When I walked into the Muay Thai gym for the first time, I felt like I belonged there. I could say whatever I wanted and no one cared. I could drop f bombs all day long and it was cool with everyone there. The more tough I seemed, the more people liked me. I got rewarded with attention for being tough. For not showing pain. But, now as I think about this… Is this really who I was before the world changed me?

It certainly has become part of me now. Today in boxing, my coach was telling me how a true fighter’s power comes from the heart, not the brain. He talked a while about the energy and speed of the heart…. Which brought me back to thinking about my homework assignment.

In life, I am proud of myself when I think with my brain. As a doctor, we are praised for thinking with our brains. Thinking with my brain is what clothes me, feeds me, puts a roof over my head. When I think with my heart, I am often embarrassed. But, if fighting really is like a metaphor for life…. am I supposed to be thinking more with my heart? Am I really so hard and tough… or did I start out softer and sweet (I usually laugh when someone uses the word sweet to describe me)… but what if I am? What if the world made me hard and tough. What if that wasn’t who I was in the beginning?

What if true happiness in life comes from thinking from your heart and not your brain? What if we all felt ok letting people see us cry? What if you didn’t have to laugh off a liver kick but could say, “Man that was a bitch”?

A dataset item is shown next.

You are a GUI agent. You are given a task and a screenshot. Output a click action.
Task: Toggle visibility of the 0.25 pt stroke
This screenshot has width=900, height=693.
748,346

What if when we were depressed it was okay to be depressed? If no one made us feel less than for our feelings? What if no one told us that we are supposed to shake it off and be happy all the time? What if sitting with sadness wasn’t seen as a bad thing but just a part of life? What if Tim had felt safe asking for help when he was suicidal? What if he hadn’t been ashamed of his sadness?

A few months ago in boxing, I was shadow boxing with a southpaw. She was a foot taller than I was and a leftie.. so she kept touching me…. Me, being the aggressive feisty girl I am, said to her, “If you want to spar go get your mouthpiece and I’ll meet you in the ring, if you don’t then back off, get out of my face and quit touching me.” I wasn’t very nice. My instinct wasn’t to be nice… But a few days later, I made my coach show me how to go up against a southpaw, which he had never shown me before. And, it was the opposite of what I instinctively thought I was supposed to be doing. Turns out, I was getting touched because of my mistakes. Sometimes we have to ask for help, even when it is help with depression and suicidal thoughts.

Sometimes we have to be weak. Sometimes we have to stop pretending that nothing hurts us…. Sometimes we have to do these things just to be okay…. In life, we put up walls and block out vulnerability as we learn from our experiences. What if we are supposed to learn but not change who we are on the inside? What if the only way to be truly happy is to completely allow yourself to be completely you? It’s scary isn’t it? Which brings me back to 4 year old me who learned to be afraid.

I think my homework assignment is going to take a while longer than I thought it would.